# [Goal]
Please rewrite these rows, replacing "link" with "hyperlink" and leaving everything else unchanged.

Collection entries
★ ★ ★
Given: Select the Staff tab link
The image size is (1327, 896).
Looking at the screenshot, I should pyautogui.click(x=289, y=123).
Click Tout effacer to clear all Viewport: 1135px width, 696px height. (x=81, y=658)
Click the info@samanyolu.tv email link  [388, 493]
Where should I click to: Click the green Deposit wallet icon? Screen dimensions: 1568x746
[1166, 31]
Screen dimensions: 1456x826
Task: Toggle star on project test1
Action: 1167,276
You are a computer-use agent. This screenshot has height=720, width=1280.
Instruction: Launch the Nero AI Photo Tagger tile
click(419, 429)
★ ★ ★
# [Answer]
Given: Select the Staff tab hyperlink
The image size is (1327, 896).
Looking at the screenshot, I should pyautogui.click(x=289, y=123).
Click Tout effacer to clear all Viewport: 1135px width, 696px height. (x=81, y=658)
Click the info@samanyolu.tv email hyperlink  [388, 493]
Where should I click to: Click the green Deposit wallet icon? Screen dimensions: 1568x746
[1166, 31]
Screen dimensions: 1456x826
Task: Toggle star on project test1
Action: 1167,276
You are a computer-use agent. This screenshot has height=720, width=1280.
Instruction: Launch the Nero AI Photo Tagger tile
click(419, 429)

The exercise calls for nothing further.